*TASK TO CARRY OUT*: Please print exactly the lines from the line containing "The image size is (1395, 868)." through the end of the data, no more, and keep pictures out of the copy.

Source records
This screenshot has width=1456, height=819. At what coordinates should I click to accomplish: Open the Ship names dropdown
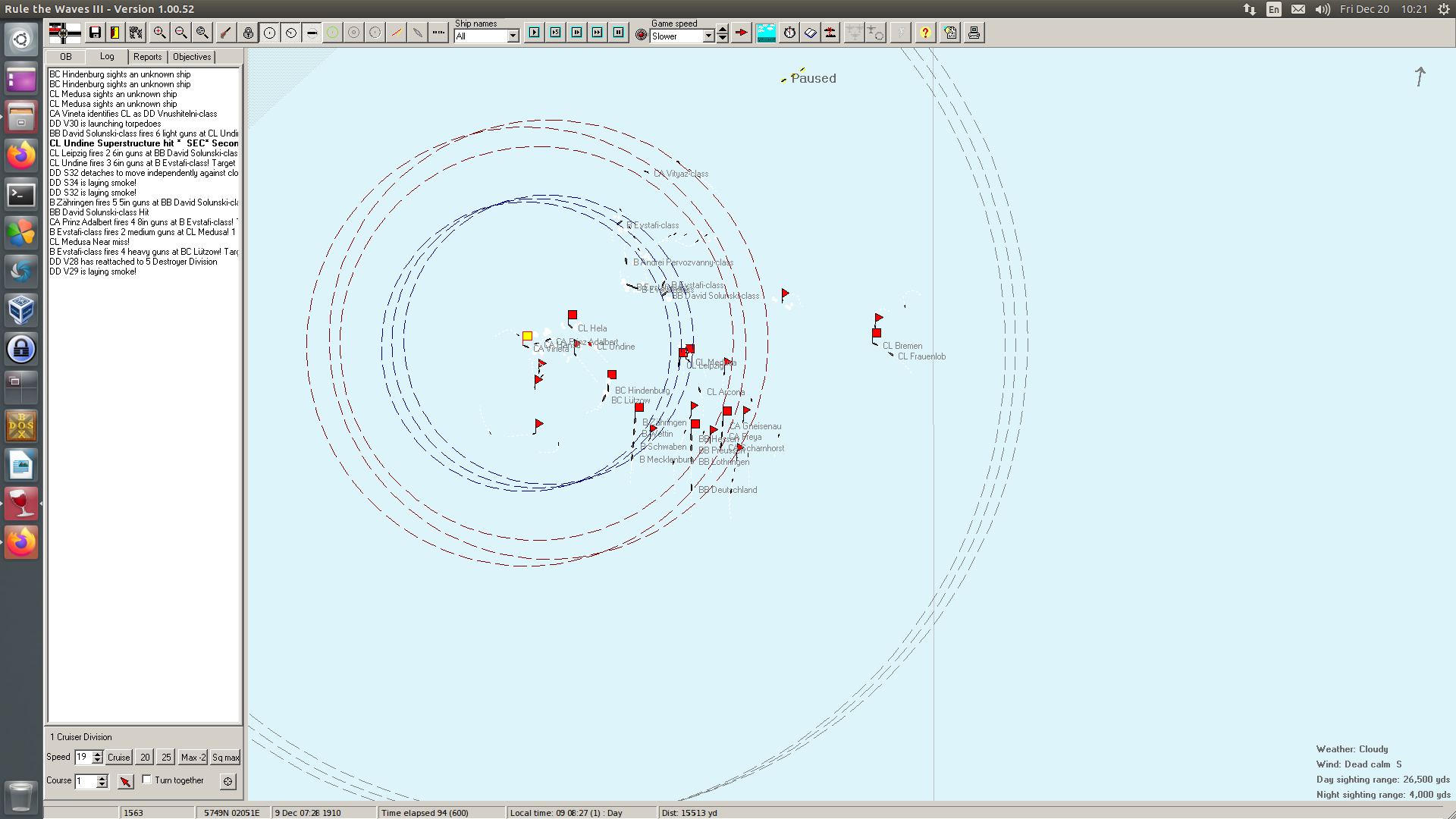[x=513, y=36]
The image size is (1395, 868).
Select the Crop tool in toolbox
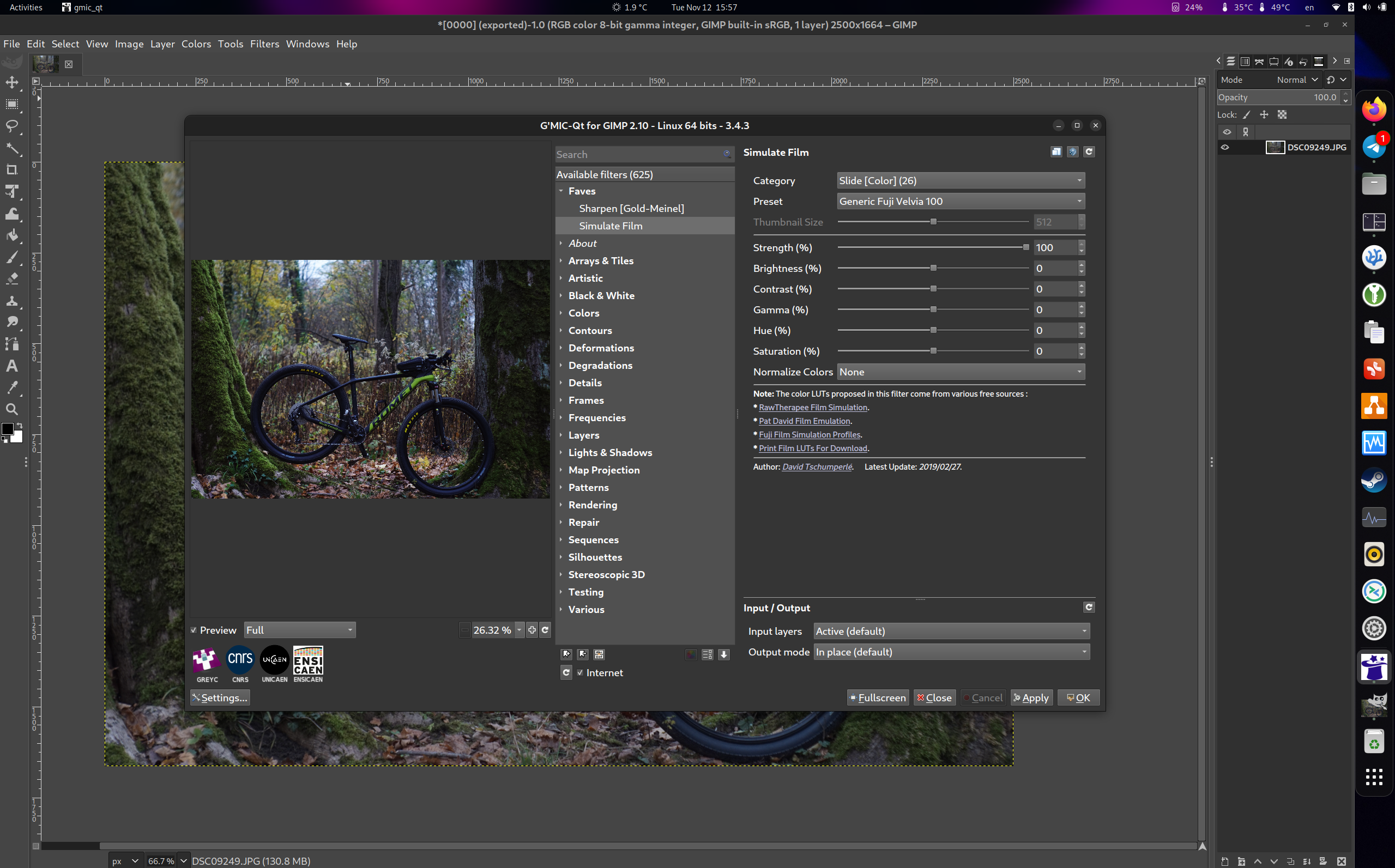12,170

*WRITTEN REPLY*:
The image size is (1395, 868).
Select the Crop tool in toolbox
12,170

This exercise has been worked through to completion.